El inolvidable amigo y poeta cubano Yoel Mesa Falcón, fallecido en México, en la más absurda soledad, escribió un poema hace muchos años que me recuerda, por alguna razón, a Juan Luis Guerra. Se trata de El amolador de tijeras, y habla en metáforas de las estrellas que va dejando a su paso el sencillo hombre que lleva la zampoña en su boca, y va haciendo música y sacando filos.

El amolador de estrellas de Yoel me hace recordar también al gran poeta venezolano Aquiles Nazoa, autor de El Credo, que hubiese agregado una línea con algunas de las creaciones de Juan Luis Guerra.

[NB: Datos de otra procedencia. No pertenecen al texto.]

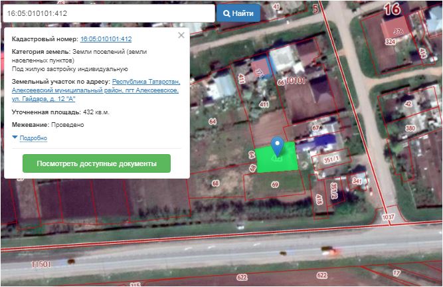
Task: Click the magnifier icon in Найти button
Action: coord(227,13)
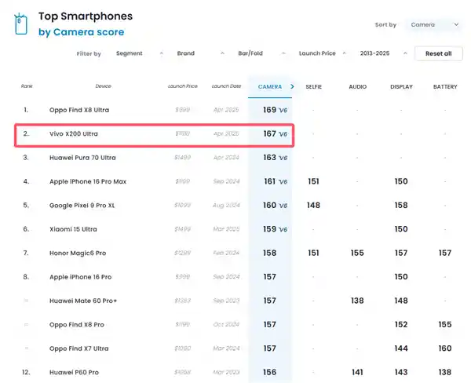Click the smartphone icon beside the title

(21, 24)
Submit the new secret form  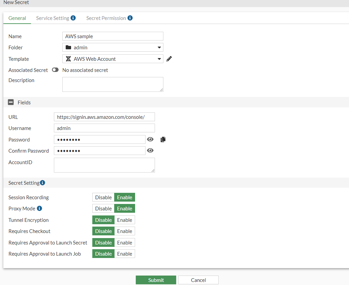tap(156, 280)
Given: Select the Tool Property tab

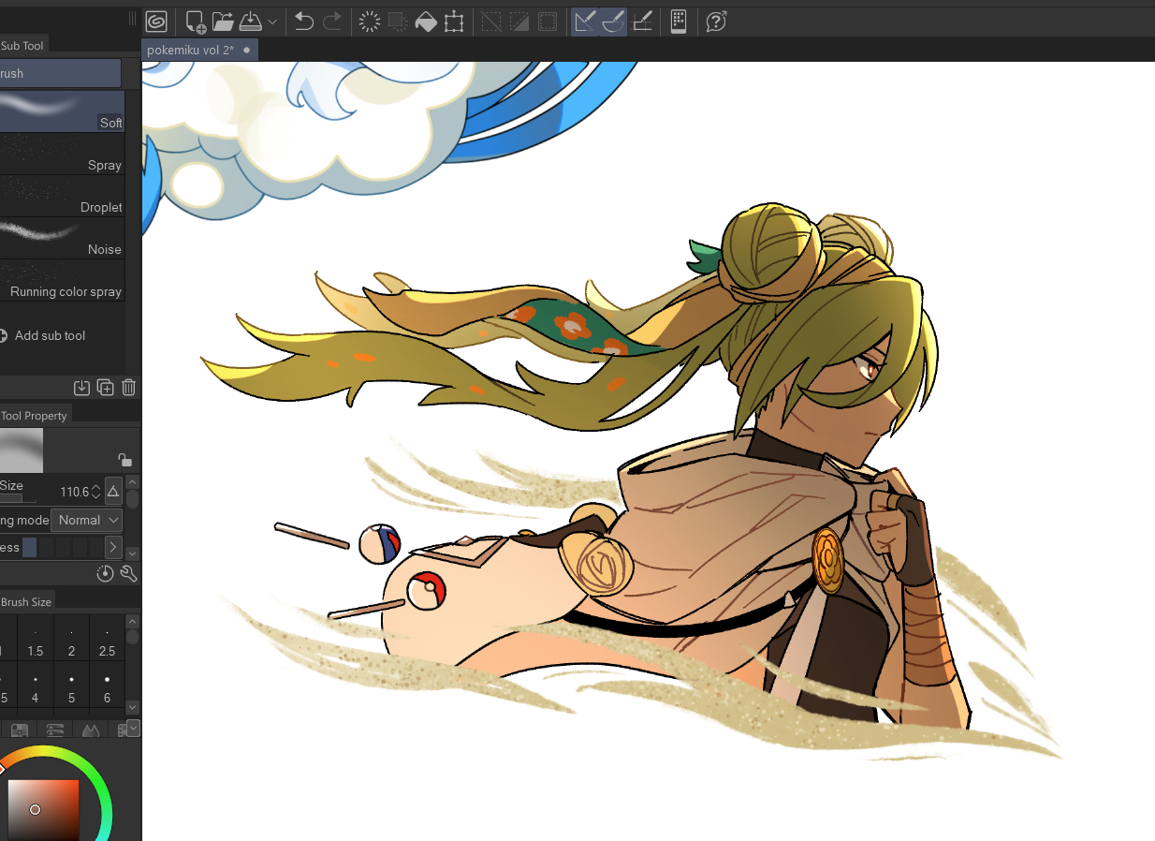Looking at the screenshot, I should pos(34,415).
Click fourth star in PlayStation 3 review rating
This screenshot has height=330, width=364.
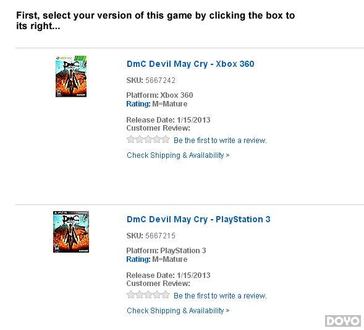157,295
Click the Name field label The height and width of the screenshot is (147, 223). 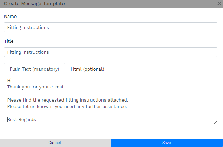(10, 16)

Juan Luis cumple 62 años este viernes 7 de junio. Ayer jueves, entrevistándolo, pude percibir a través de sus ojos la grandeza del poeta, cuando le hice al menos tres preguntas controversiales y responderlas con una sencillez pasmosa, y hasta con una sonrisa de amolador de estrellas.

Uno de los mejores temas del disco Literal es su Merengue de cuna.

«Es un pambiche a guitarra, no tiene tambora ni tiene güira, pero es un pambiche a guitarra. Además, sumamente íntimo, dedicado a mi hijo. Y quería…, yo recuerdo, llegamos inclusive a grabar la tambora. Yo dije ponme un pambiche, pero se perdía. Se perdía lo que yo quería realmente. La intimidad. Y lo que hicimos fue poner al final un cuarteto de cuerdas y un fagot que tampoco se usa normalmente en merengue. Pero funcionó», dijo Juan Luis en la entrevista con el programa de TV Confabulaciones y Nota Clave.

A Juan Luis le gusta grabar la voz él solo con los ingenieros y si acaso alguien más. Así que entró al estudio, se colocó sus audífonos y grabó de un tirón, en una sola toma, la canción.

En una entrevista ofrecida en Miami, Juan Luis dijo sobre este momento: “cuando terminé de grabar la voz que se hizo en una sola toma, no sabía quienes estaban en el estudio, cuando les vi la cara a Jean Gabriel, Vicente, Janina, Ama, Allan y creo que a Edwin, me di cuenta que había algo muy especial”.

Ese algo especial es la magia de Dios para un hombre que lo abrazó de manera total. La Poesía, le llamo yo.

De hecho aquí está El Credo de Aquiles Nazoa (un regalo a Juan Luis Guerra).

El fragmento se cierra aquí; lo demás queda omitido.